Cette histoire s'inscrit dans la période partant de la guerre civile dans l'Espagne franquiste jusqu'à nos jours et donc débute avec celle se passant auprès des familles qui accueillent ces républicains opposés à la dictature de Franco, les uns morts aux combats, les autres fuyant la répression et s’exilant en France. Parmi ces derniers figurent Rita et ses sœurs, Leonor et Carmen, envoyées par leurs parents à Narbonne pour être hors d'atteinte des méfaits des milices franquistes qui semaient la terreur et la mort dans les villages républicains.
De l'autre côté de la Frontière, on se montre peu chaleureux avec les exilés, il n'est pas fait bon accueil à ces Espagnols qui arrivent en masse, dont on dit qu'ils ne sont pas toujours propres et qu'ils sentent mauvais. La plupart sont parqués dans des camps.

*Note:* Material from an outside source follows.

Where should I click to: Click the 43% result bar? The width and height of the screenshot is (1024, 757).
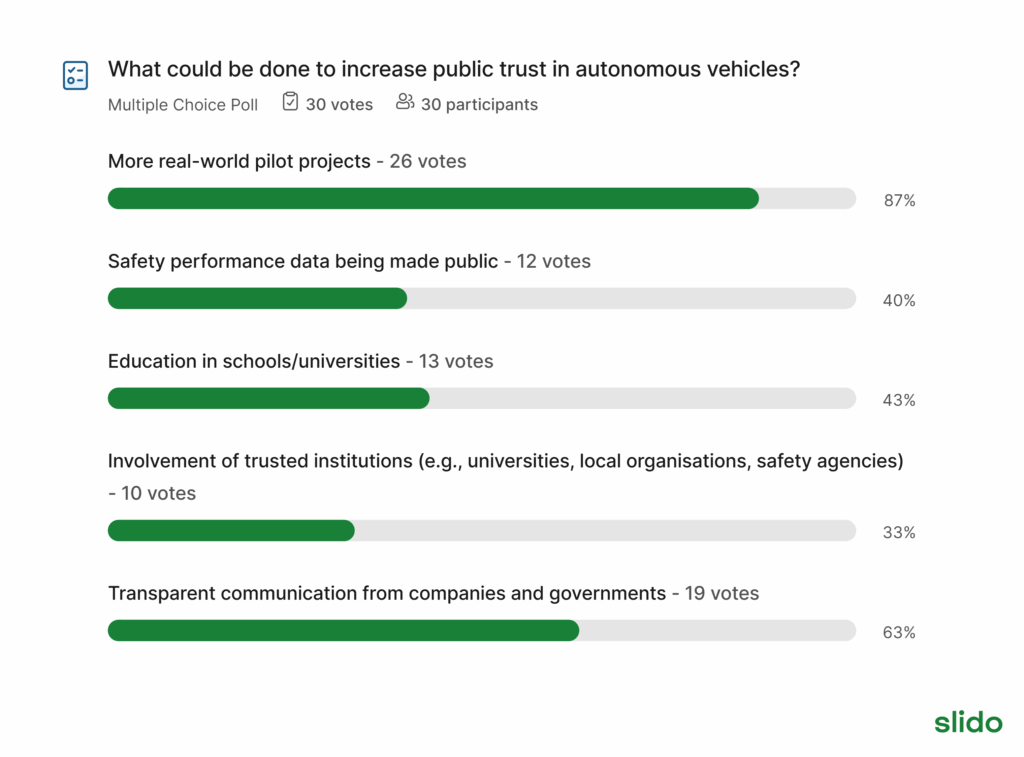click(481, 399)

Heureusement Rita et ses sœurs ont des correspondants sympathisants à Narbonne, mais bouches à nourrir exigent une contrepartie et ces jeunes filles doivent contribuer en travaillant, souvent durement. C'est le plus souvent en accomplissant des travaux de couturières qu'elles gagnent un peu d'argent, parfois suffisamment pour se libérer de leurs dettes et engagements auprès des familles qui les ont reçues. Elles trouvent alors leur indépendance et se logent à leurs frais en recomposant dans les villes du Sud de la France, des communautés d'Espagnols exilés.
Rita, elle, ne tarde pas à prendre son indépendance, poussée par son envie d'être Française, elle a tôt fait d'apprendre la langue et même de la parler sans accent … Elle ira à Toulouse et connaîtra Rafaël lui aussi, ardent républicain qui veut en découdre avec les franquistes...
Dans ce roman qui vous entraîne dans une succession d'événements tantôt drôles et épiques, tantôt empreints de tragédie, le fil rouge qu'on penserait être tiré progressivement d'un des tiroirs aux différentes couleurs de cette commode, tient surtout au sentiment d'abandon lié aux fuites, au fugues, à l'envie d’aventure ou à la nécessité impérieuse de connaître les raisons qui ont poussé des familles entières sur les chemins de l'exil.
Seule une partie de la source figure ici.